Developments and analyses raise question about whether nuclear will really be able to step up to the plate in a world desperately trying to reduce greenhouse gas emissions

2 min read

Quite a number of recent developments in the nuclear industry, most notably big cost overruns and delays on a Finnish reactor being built by France's Areva, have called into question whether a widely anticipated "nuclear renaissance" is really going to happen. As discussed here and elsewhere, rising construction and financing costs have meant that new reactor projects can get underway only with big government subsidies or pre-construction electricity rate increases. Because of uncertainties about when and how such support will actually materialize, Moody's Investor Services has cautioned potential investors in nuclear projects that risks may not be adequately taken into account. Even though Moody's believes that reactors may well be financially viable once operating, observes University of Vermont economist Mark Cooper, problems with permitting and financing may make it difficult or impossible to get nuclear power plants up and running in the first place.

Cooper is the author of a recent report "The Consumer Economics of Nuclear Reactors: Renaissance or Ripoff?", in which he highlights a fourfold increase in reactor construction costs in the last decade, which is uncomfortably reminiscent of the seven-fold increase seen in the first generation of nuclear construction. What's particularly troubling about the development--though this is a point Cooper does not explicitly make--is that the cost runups in the first generation are often attributed to radically tightened safety regulation and retrofit requirements after the 1979 Three Mile Island accident; in the last decade, no such event is available to explain why costs have gone up so much. On the contrary, the industry was supposed to have learned how to build plants in a more standardized manner, at more predictable costs.
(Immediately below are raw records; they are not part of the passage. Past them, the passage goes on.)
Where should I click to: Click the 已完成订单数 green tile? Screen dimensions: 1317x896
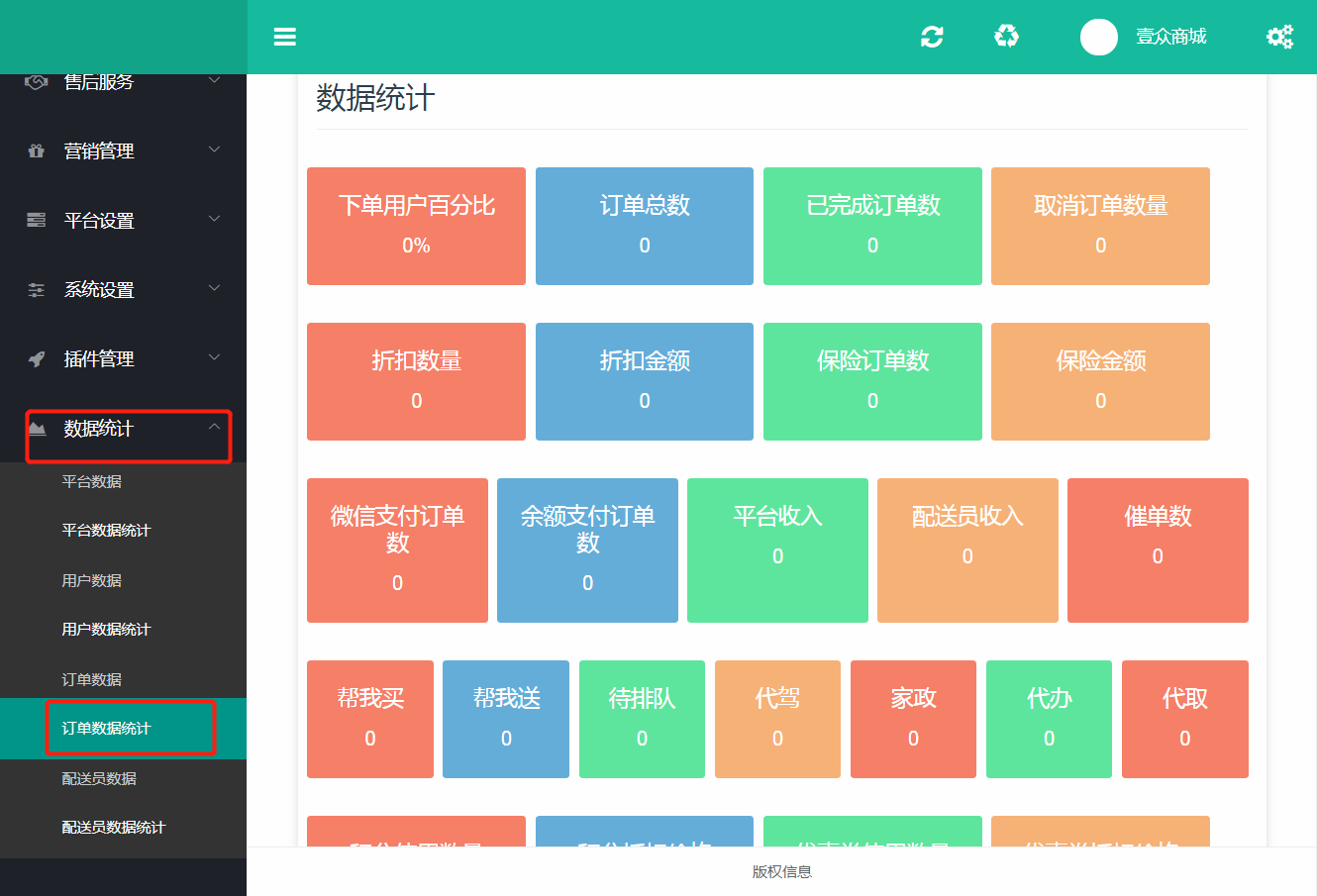[x=872, y=226]
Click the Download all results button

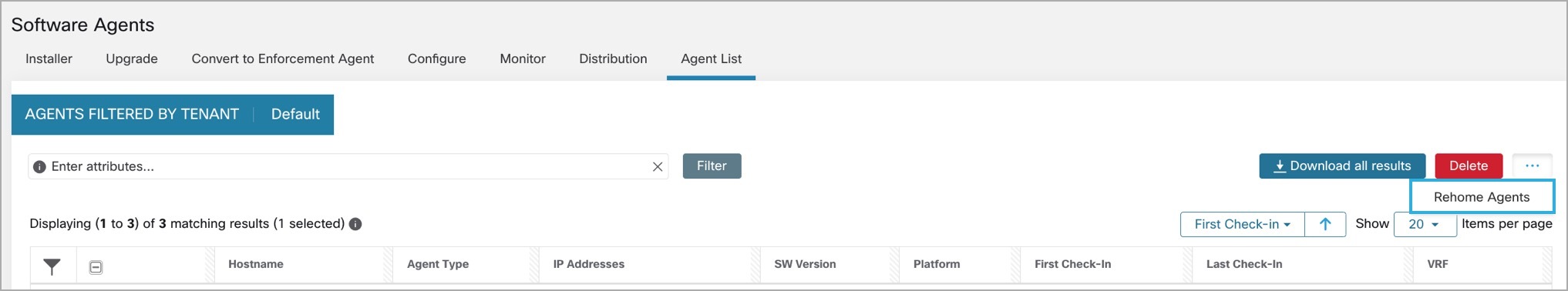click(x=1342, y=166)
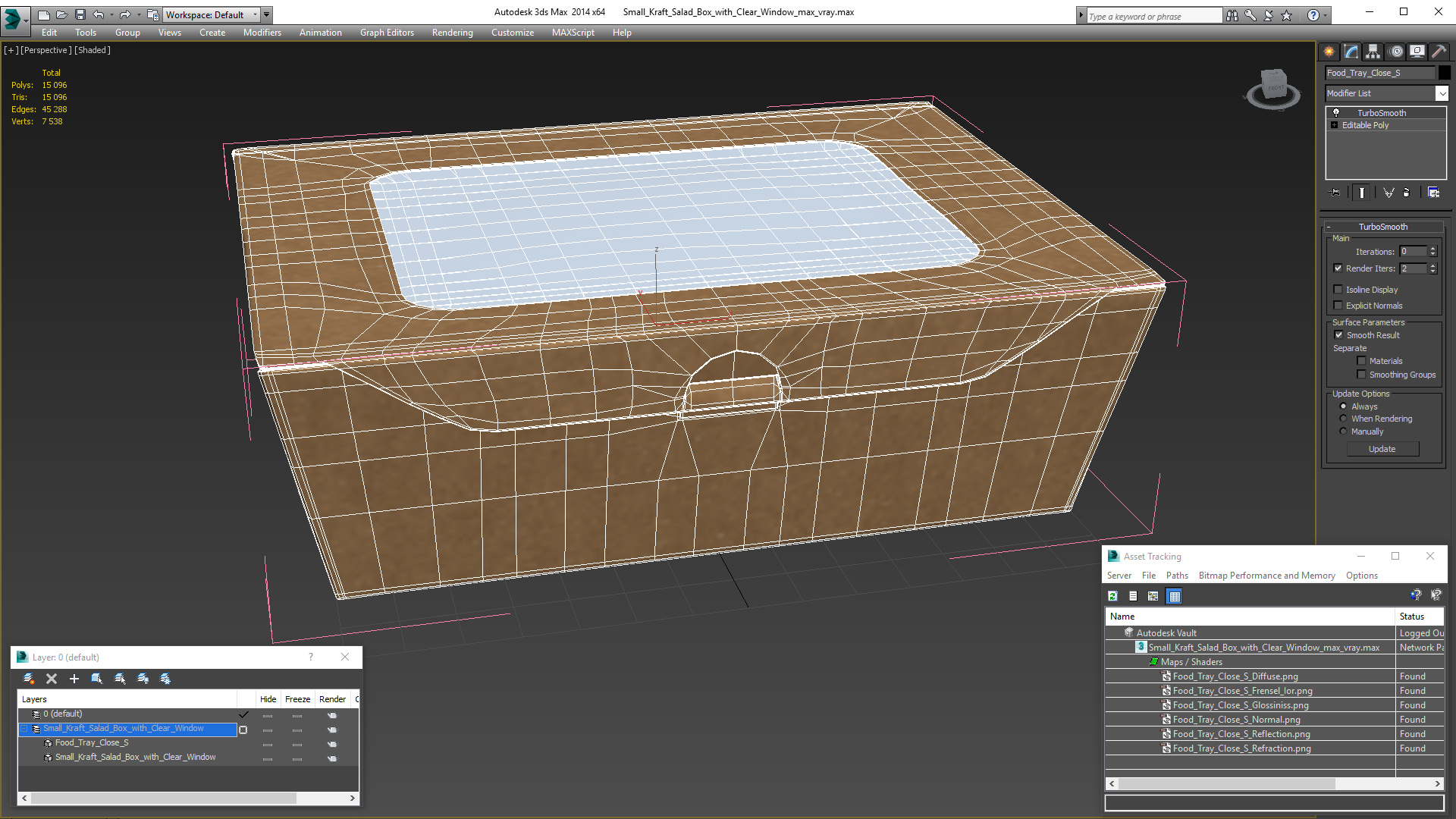Viewport: 1456px width, 819px height.
Task: Click the black object color swatch
Action: [1445, 73]
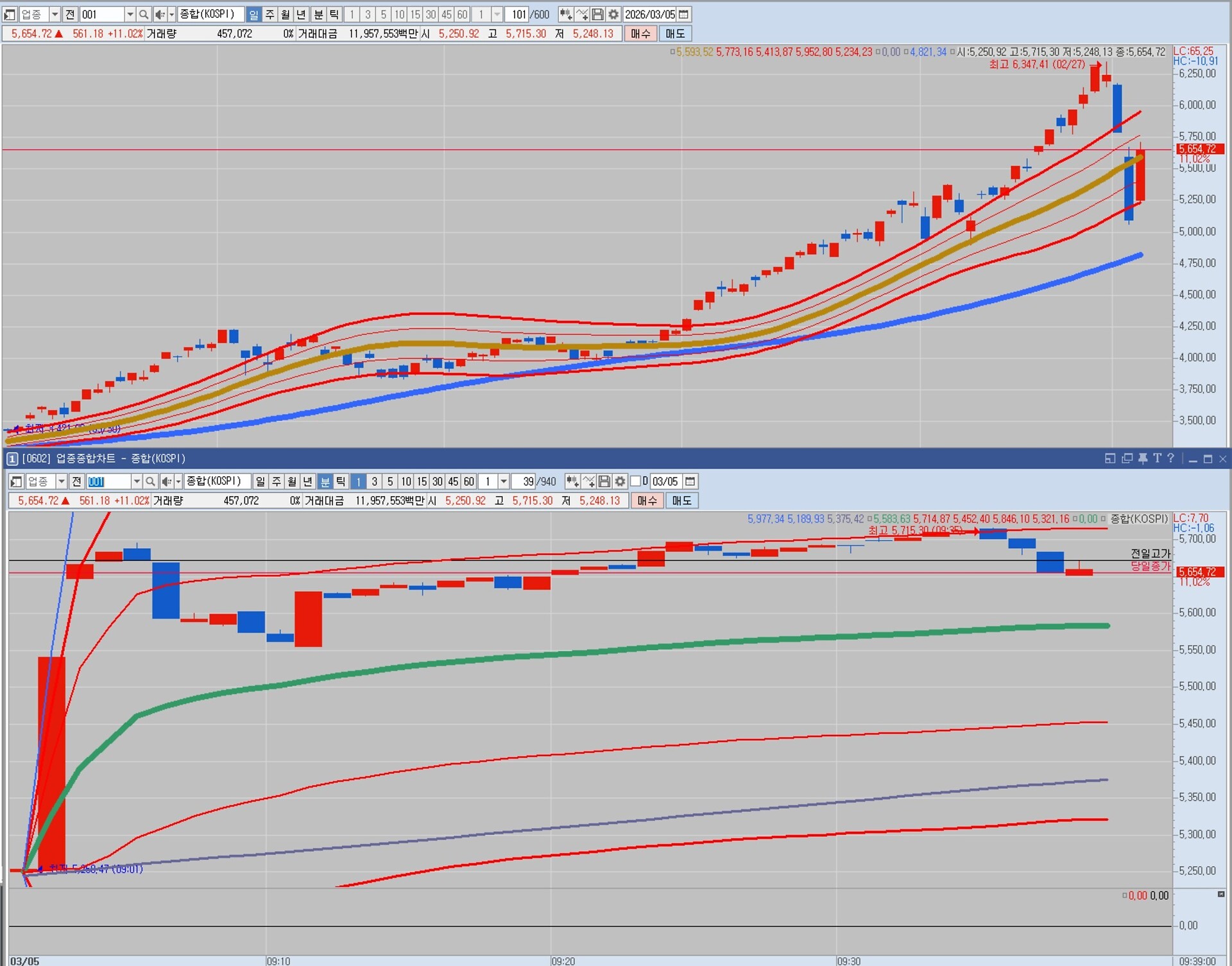Viewport: 1232px width, 966px height.
Task: Open chart settings gear in upper toolbar
Action: pos(613,14)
Cooper argues that even if, in the future, it's made much more costly to emit carbon, nuclear reactors will not become a significantly greater part of our energy supply if decisions are made on a least-cost basis. Specifically, the nuclear option will remain for decades to come more expensive than efficiency, cogeneration, geothermal, biomass, landfill, onshore wind, and natural gas (though not coal with carbon capture or, possibly, photovoltaics).

There may, in a sense, be less to this argument than meets the eye. All serious students of the subject agree that energy efficiency is the cheapest and fastest way to address energy shortages and cut emissions: the best kind of new watts are what Amory Lovins has dubbed "negawatts." With the proper price incentives and regulatory requirements, greater energy efficiency ought to make it possible for us to keep total energy consumption at current levels. But if we want, beyond that, to reduce reliance on coal and oil, what are we going to use in their place? The only obvious candidates at present are natural gas, nuclear, and thermal solar--regardless of how expensive they may be relative to one another on average. Not any one of them will be best in every situation, but every one will have its niche.

Nonetheless, Cooper provides a compelling and disturbing analysis of the challenges the nuclear industry will have to surmount if nuclear is to become a bigger player or, in the long run, be a player at all. His lucid account of overnight, all-in, and busbar cost accounting is, by itself, worth the time it takes to download his report.